Skip to content
Sep 17 - Oct 20 (3 yrs 1 mo)

🎓 BSc in Computer Science (unimib)

With a passion for innovation and a drive for excellence, I embarked on my Bachelor of Science in Computer Science at the University of Milan-Bicocca. My academic journey was marked by a GPA of 29/30 and a final grade of 110/110 summa cum laude, demonstrating my commitment to mastering the complexities of computer science. Below are some of the key courses that shaped my expertise and fueled my enthusiasm for the field:

📚 Key Courses

  • Algorithms and Data Structures: This foundational course covered essential algorithms and data structures, providing a deep understanding of algorithmic design and analysis.
  • Computer Architecture: Focused on the principles of computer organization, including hardware components, instruction sets (MIPS), and system architecture, which deepened my understanding of the hardware-software interface.
  • Database Systems: Explored the fundamentals of database design, implementation, and management, with an emphasis on SQL and data modeling techniques.
  • Distributed Systems: Covered the principles and design of distributed systems, emphasizing scalability, fault tolerance, and consistency, which are critical for modern cloud computing environments.
  • Probability and Statistics for Computer Science: Provided the statistical foundations and probabilistic models essential for machine learning, focusing on data analysis and predictive modeling.
  • Software Engineering: Emphasized software development methodologies, project management, and quality assurance practices, ensuring high standards in software delivery.
  • Algorithm Analysis and Design: An advanced study of algorithmic strategies and complexity, crucial for developing efficient and effective computational solutions.
  • Linear Algebra and Geometry: Provided a deep understanding of vector spaces, linear transformations, and geometric structures, fundamental to various computer science applications.

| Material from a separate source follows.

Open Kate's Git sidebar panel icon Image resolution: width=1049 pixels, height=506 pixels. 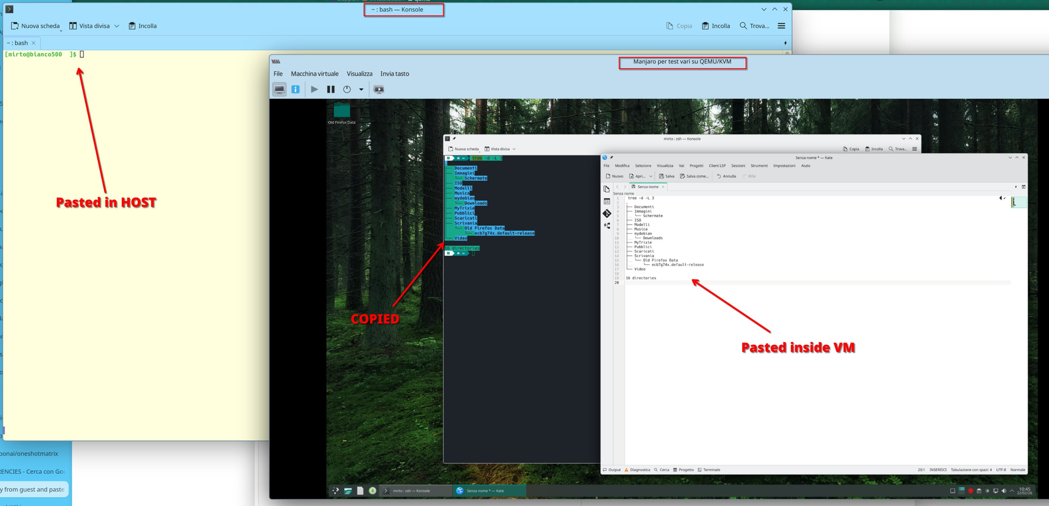tap(606, 214)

📝 Thesis: Automatic Computation of Architectural Smells Cost Solving

For my thesis, I focused on Automatic Computation of Architectural Smells Cost Solving, specifically addressing the Hub Like Dependency smell. Architectural Smells indicate poor design choices that negatively impact software quality and contribute to Technical Debt. My approach involved developing a technique for Java projects to automatically evaluate the cost of solving this smell.

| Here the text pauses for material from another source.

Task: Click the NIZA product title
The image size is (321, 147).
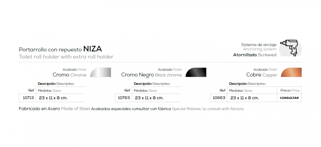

I validated my approach using Open Source Java systems, manually refactoring instances of Hub Like Dependency to gather empirical data. Additionally, I utilized Arcan, a software analysis tool, to automate the detection of this smell. My work included developing a formula to estimate the cost of removing the smell and exploring the potential of using linear regression to predict this cost.

I successfully defended my thesis at unimib in October 2022, earning the summa cum laude distinction. This academic journey has equipped me with a solid technical foundation and prepared me to tackle complex problems and innovate in various environments 🔥💪.